Big Bailouts, Bigger Bucks - The Big Picture How big is it, The bailout is enormous.
A lot of people saw it coming. They were just ignored because profits were so huge,

Perhaps a few banker executions to inspire Wall Street?

You’re upset with them for loaning you money?

Pour encourager les autres?

Toyota has its credit rating cut.

How can Toyota be having trouble? They are not run by the incompetent Americans.
The financial mess our wealthy bankers gave us, will impact everybody. Companies are experiencing trouble getting the loans that have been part of the economic base for decades. Now banks ,who got billions so they would loan, are not lending. How many billions do we have to give the banks before they actually decide to help end the crisis?
The banks are making a good case for nationalizing a few banks and putting the bailout cash there to actually get the job done. Also to take back the money we gave them.

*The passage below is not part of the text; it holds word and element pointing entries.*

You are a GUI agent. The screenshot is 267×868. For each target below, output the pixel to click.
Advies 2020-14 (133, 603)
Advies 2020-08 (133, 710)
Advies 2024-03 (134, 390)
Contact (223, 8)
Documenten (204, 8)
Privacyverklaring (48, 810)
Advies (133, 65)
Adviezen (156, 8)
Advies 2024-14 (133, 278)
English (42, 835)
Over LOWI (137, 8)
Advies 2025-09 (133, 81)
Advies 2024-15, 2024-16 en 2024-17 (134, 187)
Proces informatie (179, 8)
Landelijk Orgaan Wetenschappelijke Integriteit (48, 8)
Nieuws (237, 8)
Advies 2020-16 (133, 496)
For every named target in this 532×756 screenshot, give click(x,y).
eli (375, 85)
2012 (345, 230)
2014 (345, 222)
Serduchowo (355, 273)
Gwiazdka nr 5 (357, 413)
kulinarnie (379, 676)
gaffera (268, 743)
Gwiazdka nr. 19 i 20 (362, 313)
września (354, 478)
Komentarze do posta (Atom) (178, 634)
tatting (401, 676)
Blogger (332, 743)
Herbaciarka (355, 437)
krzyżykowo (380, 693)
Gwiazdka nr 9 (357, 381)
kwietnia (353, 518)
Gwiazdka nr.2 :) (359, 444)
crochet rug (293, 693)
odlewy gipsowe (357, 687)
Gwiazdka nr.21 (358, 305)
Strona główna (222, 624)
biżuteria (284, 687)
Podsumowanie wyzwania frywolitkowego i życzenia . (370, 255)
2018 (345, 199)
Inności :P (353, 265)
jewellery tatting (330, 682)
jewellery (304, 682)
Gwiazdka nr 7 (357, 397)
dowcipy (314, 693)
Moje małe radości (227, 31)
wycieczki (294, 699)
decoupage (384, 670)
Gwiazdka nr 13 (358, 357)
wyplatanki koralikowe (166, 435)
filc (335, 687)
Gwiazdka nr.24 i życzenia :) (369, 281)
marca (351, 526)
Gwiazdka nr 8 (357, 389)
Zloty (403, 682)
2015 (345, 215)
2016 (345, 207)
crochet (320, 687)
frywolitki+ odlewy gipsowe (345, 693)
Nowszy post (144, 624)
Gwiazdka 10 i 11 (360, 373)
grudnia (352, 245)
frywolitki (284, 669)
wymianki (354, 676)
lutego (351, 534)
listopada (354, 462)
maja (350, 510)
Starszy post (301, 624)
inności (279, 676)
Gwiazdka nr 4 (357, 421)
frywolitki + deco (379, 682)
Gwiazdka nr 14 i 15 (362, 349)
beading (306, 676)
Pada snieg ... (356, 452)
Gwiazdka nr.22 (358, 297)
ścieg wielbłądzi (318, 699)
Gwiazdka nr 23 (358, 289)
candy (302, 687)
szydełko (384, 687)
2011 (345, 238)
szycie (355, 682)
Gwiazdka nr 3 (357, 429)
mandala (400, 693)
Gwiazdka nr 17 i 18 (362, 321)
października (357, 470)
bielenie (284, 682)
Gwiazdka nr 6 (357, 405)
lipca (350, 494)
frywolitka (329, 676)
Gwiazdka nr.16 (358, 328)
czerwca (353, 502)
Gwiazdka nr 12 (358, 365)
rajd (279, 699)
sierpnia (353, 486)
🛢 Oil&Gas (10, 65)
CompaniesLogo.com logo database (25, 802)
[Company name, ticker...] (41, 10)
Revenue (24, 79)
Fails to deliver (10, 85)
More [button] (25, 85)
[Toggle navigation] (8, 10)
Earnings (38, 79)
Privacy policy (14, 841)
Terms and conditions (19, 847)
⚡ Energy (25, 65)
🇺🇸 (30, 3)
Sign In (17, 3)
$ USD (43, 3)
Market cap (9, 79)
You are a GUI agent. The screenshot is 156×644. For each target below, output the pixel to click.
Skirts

The bailout money should have been targeted at the troubled mortgage holder, not at the banks and brokers.

Government referees should have provided the banks just enough money to cover the cost of recasting individual home loans to fixed-interest loans fitting the time-tested “25/38” rule
to the now-deflated home value and a REALISTIC interpretation of current income.

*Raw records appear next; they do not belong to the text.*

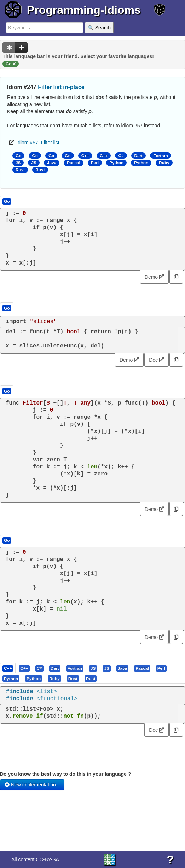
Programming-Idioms (84, 10)
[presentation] (8, 668)
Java (52, 163)
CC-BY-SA (47, 859)
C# (121, 156)
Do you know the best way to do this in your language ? (65, 774)
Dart (139, 156)
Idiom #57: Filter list (37, 143)
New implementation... (32, 785)
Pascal (74, 163)
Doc (156, 360)
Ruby (164, 163)
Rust (20, 170)
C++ (85, 156)
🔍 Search (99, 28)
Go (18, 156)
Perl (95, 163)
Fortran (160, 156)
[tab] (8, 668)
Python (116, 163)
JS (18, 163)
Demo (154, 277)
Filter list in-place (61, 87)
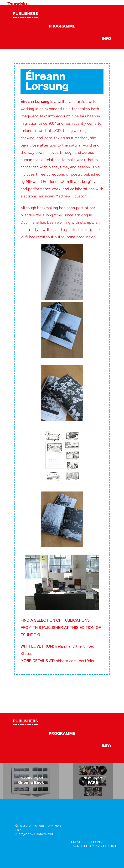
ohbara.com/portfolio (75, 660)
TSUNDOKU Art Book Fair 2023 (93, 846)
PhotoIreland (44, 834)
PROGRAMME (62, 26)
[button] (115, 3)
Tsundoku (18, 4)
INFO (107, 39)
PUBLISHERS (25, 14)
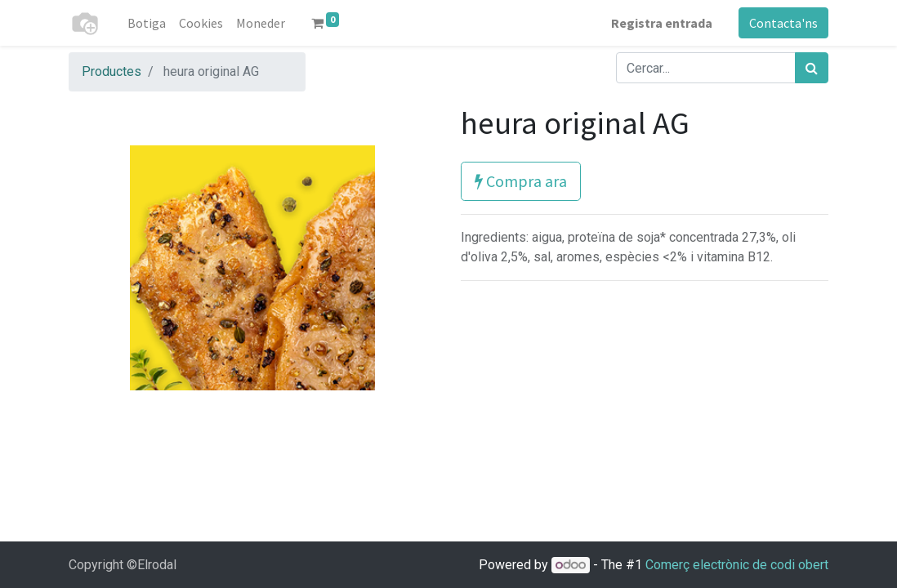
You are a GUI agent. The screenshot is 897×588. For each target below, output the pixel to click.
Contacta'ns (783, 23)
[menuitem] (146, 23)
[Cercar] (811, 68)
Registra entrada (662, 23)
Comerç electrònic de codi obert (737, 564)
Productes (111, 71)
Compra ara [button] (520, 180)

For example, Joe Overdrawn was granted a loan in 2003 that , at the 4% teaser rate, barely fit within the guidelines of no more than 25% of gross to mortgage PITI* and 38% of gross going to ALL indebtedness, and this only after overzealous loan officer decided to include iffy income, like overtime, as regular income. Joe is now , say 32/52, since OT has dried up and his interest rate has doubled.

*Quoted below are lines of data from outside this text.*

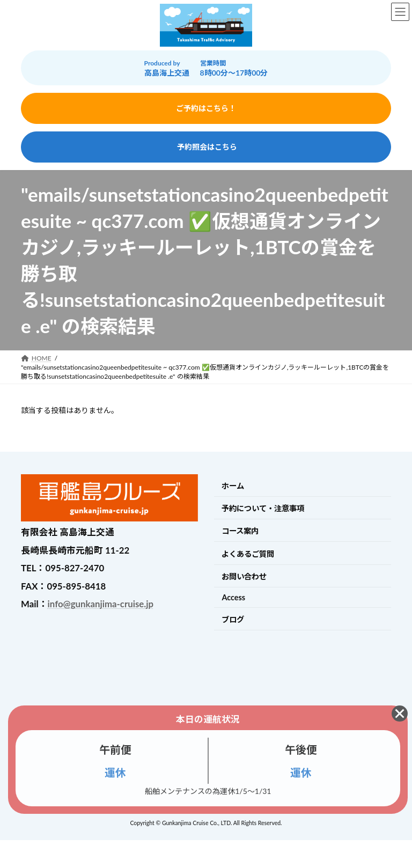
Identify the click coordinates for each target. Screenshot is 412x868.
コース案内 (240, 531)
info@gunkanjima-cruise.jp (100, 604)
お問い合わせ (244, 576)
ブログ (233, 619)
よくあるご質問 (248, 554)
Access (233, 597)
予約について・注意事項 (263, 508)
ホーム (233, 486)
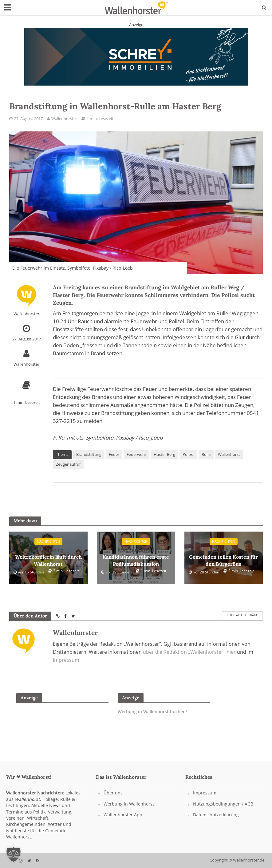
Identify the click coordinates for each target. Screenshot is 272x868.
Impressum (66, 660)
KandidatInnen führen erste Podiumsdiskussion (136, 557)
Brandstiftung (89, 454)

The government could come in and pay down enough of Joe’s old mortgage as necessary to get Joe back to under 25/38 based on just Joe’s base pay–no holidays, OT, etc.-- and a fixed rate of 9% on a new 40-year loan.

Recapture clauses should force Joe to pay capital gains tax on every dollar of profit( vice the usual $250K capital gains exception for private homes) he might make in a future up-turned real estate market. Additionally, the government might deny interest and/or property tax deductions relative to the bailed-out properties.

If a government investigation of the lender’s loan practices reveals a lot of “pencil whipping”
of figures to make customers appear to fit within 25/38 when they, in fact, did not, then the government should fine these institutions 100% of the bailout money received AND put executives in jail.

Under this plan, everyone sacrifices something. The lender doesn’t get to keep Joe on an escalator to an 18% eventual interest rate and may be held liable for lies and omissions made by employees. And Joe gives up tax goodies.

  • Principal, Interest, Taxes, Insurance related to the home.

Except that – according to my perhaps ill-informed understanding – the foreclosures are only the proximate cause; the actual issues are much more expansive and go far, far deeper. Not that I don’t appreciate the jist of what you’re saying, but just that it’s a band-aid in place of a defibrillator.

Not to mention that your proposal wouldn’t have, nor does it now, address the automakers’ situation (which is the thread topic, after all).

Well, guess what GM just did?

So they were aware of how bad it looked when they decided to all three fly to Washington in private jets. Good for them. What did they decide to do about it?

They asked the FAA to not allow the public to access that information so they won’t get caught next time!

These guys are dumb as shit. I trust people this stupid to run an ice cream parlor much less the biggest corporation in the US.

I’m sorry gonzomax, I realize it doesn’t seem fair, but I’m of the opinion that these guys are nothing but greedy cancers on our society and we’ve been feeding them for years. You can say that the big fat bankers are the bad guys, but the responsibility of the whole sub-prime mess lies at many people’s feet. The big three own their problems and have nobody else to blame. Their shitty management is the direct cause of their problems, and it’s been clear to everyone who had a brain that they were screwed.

I believe letting the Big 3 die would really hurt the country when it is in a vulnerable condition. It would be a serious blow to the economy and employment. It is a terrible time for this to happen.

Yes. However, that alone does not make the bailout they’re asking for a good idea.